# WRITTEN INSTRUCTION A
Answer these questions from the patch thread:
(i) What is the name of the helper that the patch adds?
(ii) From which existing function does the helper copy code?
(iii) Under what condition can the helper be removed?
# WRITTEN INSTRUCTION B
Write out the patch thread from "Am 06.02.25 um 14:53" to "such a helper?".
# WRITTEN INSTRUCTION C
Continue the patch thread on the drm scheduler helper from the point where it stops.

# SELECTED EXTRACT
-- begin --
[PATCH 1/4] drm/scheduler: Add drm_sched_cancel_all_jobs helper

Thu Feb 6 14:01:32 UTC 2025

Am 06.02.25 um 14:53 schrieb Tvrtko Ursulin:
>
> On 06/02/2025 13:46, Christian König wrote:
>> Am 06.02.25 um 14:35 schrieb Philipp Stanner:
>>> On Wed, 2025-02-05 at 15:33 +0000, Tvrtko Ursulin wrote:
>>>> The helper copies code from the existing
>>>> amdgpu_job_stop_all_jobs_on_sched
>>>> with the purpose of reducing the amount of driver code which directly
>>>> touch scheduler internals.
>>>>
>>>> If or when amdgpu manages to change the approach for handling the
>>>> permanently wedged state this helper can be removed.
>>> Have you checked how many other drivers might need such a helper?
-- end --
# SUPPLIED DATA
-- begin --
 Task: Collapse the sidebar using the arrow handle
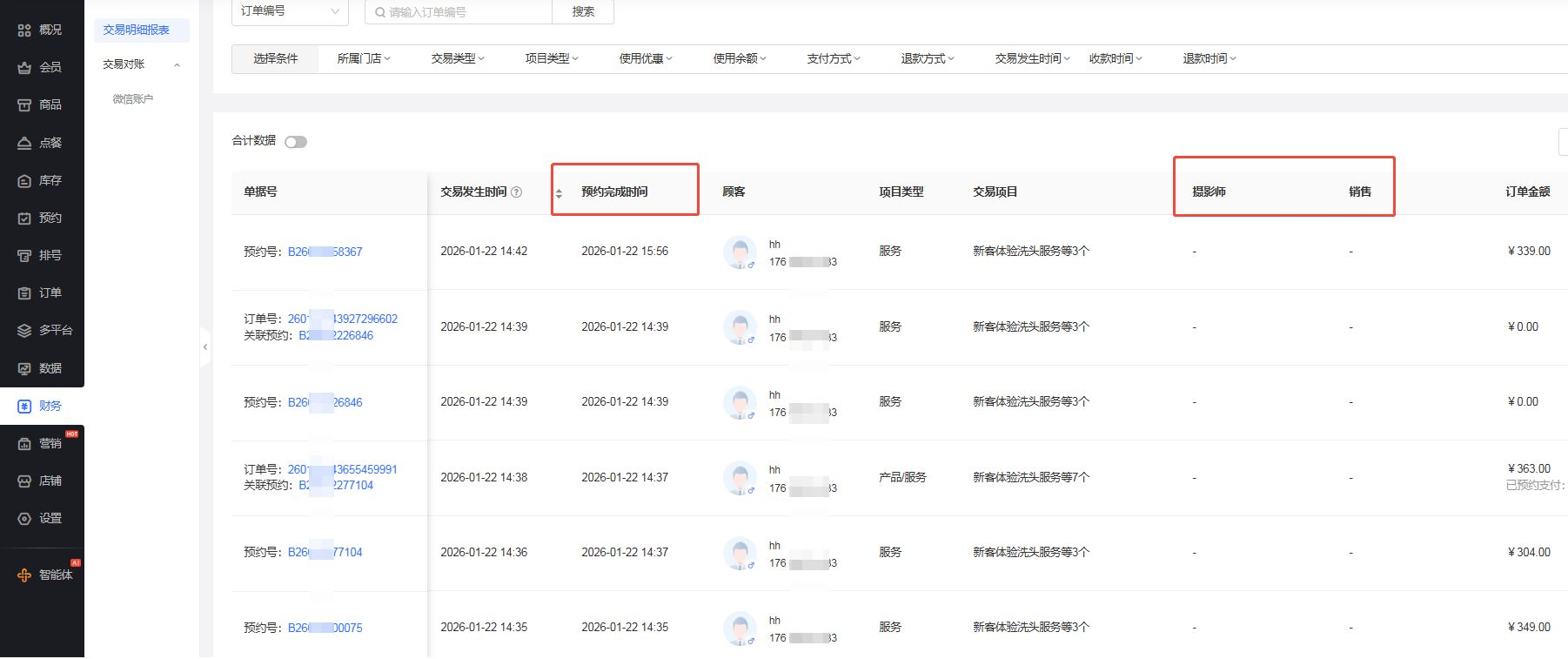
-- end --
# TASK RESULT A
(i) drm_sched_cancel_all_jobs
(ii) amdgpu_job_stop_all_jobs_on_sched
(iii) It can be removed if or when amdgpu manages to change the approach for handling the permanently wedged state.

# TASK RESULT B
Am 06.02.25 um 14:53 schrieb Tvrtko Ursulin:
>
> On 06/02/2025 13:46, Christian König wrote:
>> Am 06.02.25 um 14:35 schrieb Philipp Stanner:
>>> On Wed, 2025-02-05 at 15:33 +0000, Tvrtko Ursulin wrote:
>>>> The helper copies code from the existing
>>>> amdgpu_job_stop_all_jobs_on_sched
>>>> with the purpose of reducing the amount of driver code which directly
>>>> touch scheduler internals.
>>>>
>>>> If or when amdgpu manages to change the approach for handling the
>>>> permanently wedged state this helper can be removed.
>>> Have you checked how many other drivers might need such a helper?

# TASK RESULT C
>>>
>>> I have a bit mixed feelings about this, because, AFAICT, in the past
>>> helpers have been added for just 1 driver, such as
>>> drm_sched_wqueue_ready(), and then they have stayed for almost a
>>> decade.
>>>
>>> AFAIU this is just code move, and only really "decouples" amdgpu in the
>>> sense of having an official scheduler function that does what amdgpu
>>> used to do.
>>>
>>> So my tendency here would be to continue "allowing" amdgpu to touch the
>>> scheduler internals until amdgpu fixes this "permanently wedged
>>> state". And if that's too difficult, couldn't the helper reside in a
>>> amdgpu/sched_helpers.c or similar?
>>>
>>> I think that's better than adding 1 helper for just 1 driver and then
>>> supposedly removing it again in the future.
>>
>> Yeah, agree to that general approach.
>>
>> What amdgpu does here is kind of nasty and looks unnecessary, but 
>> changing it means we need time from Hawkings and his people involved 
>> on RAS for amdgpu.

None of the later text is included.